New Jersey State Parks
The great outdoors of New Jersey beckons with 50 state parks offering an array of activities that get you exploring the land and water any time of year. Below are select parks and activities ready for you to discover.
Liberty State Park in the Gateway Region may best be known for its ferry service to the Statue of Liberty and Ellis Island and as home to the Liberty Science Center, but the park also offers recreational opportunities.
There are miles of walkways, including a two-mile promenade with an amazing view of the Hudson River, that are ideal for walking, jogging, biking or rollerblading. Kayak tours if you want to explore its waters offer background on the local wildlife and habitats.
New Jersey’s first state park, Swartswood State Park in the Skylands Region was established in 1914. Little Swartswood and Swartswood Lake are the center of activity within this park, with sailing a big part of the fun in the warmer months.

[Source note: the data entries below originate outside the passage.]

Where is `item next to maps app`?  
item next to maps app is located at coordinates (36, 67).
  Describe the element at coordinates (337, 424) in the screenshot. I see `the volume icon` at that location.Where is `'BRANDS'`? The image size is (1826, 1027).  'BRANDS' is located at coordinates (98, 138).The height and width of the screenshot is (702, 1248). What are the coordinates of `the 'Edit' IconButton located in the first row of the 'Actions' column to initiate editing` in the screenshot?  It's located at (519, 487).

The lakes also provide for fishing most of the year from the shore or by boat.
In the Delaware River Region, Parvin State Park is home to pine forests and swamp hardwood forest. Fishing and boating can be done on Thundergust Lake, Parvin Lake and Muddy Run are good spots for seasonal swimming.
Stay overnight with a choice of 56 tent and trailer campsites plus there are 18 cabins available near Thundergust lake.
Eight self-guided trails take visitors through nine plant communities of a barrier island at Island Beach State Park in the Shore Region.
The park has 10 miles of white sand beach that attracts swimmers, fishermen and surfers. In Barnegat Bay, naturalist-guided canoe and kayak tours in the summer are made for birding enthusiasts.
Wharton State Forest in the Greater Atlantic City Region combines history and outdoor beauty plus it's the largest single tract of land within the New Jersey State Park System.
Walk through Batsto Village, the site of a former bog iron and glass making industrial center dating from 1766 to 1867.
This Pine Barrens village has 33 historic buildings and structures. The park is also the place for canoeing on the Mullica, Batsto, Wading and Oswego rivers plus there are a choice of trails for hiking, mountain biking and horseback riding.
Wildlife observation near its many lakes, ponds and fields can also be enjoyed.
One of the most popular spots in North America for viewing the fall hawk migration is Cape May Point State Park in the Southern Shore Region. The park is home to the Cape May Lighthouse that was built in 1859.
And the park has Fire Control Tower No. 23. It's New Jersey's last remaining restored World War II tower, part of the immense Harbor Defense of the Delaware system known as Fort Miles.
In the spring, many sea and shore birds and songbirds migrate through and the end of summer belongs to dragonfly and monarch butterfly migration. Any time you visit the park, however, you can spot many species of birds in the natural areas. And for hikers there are several trails through varied habitats.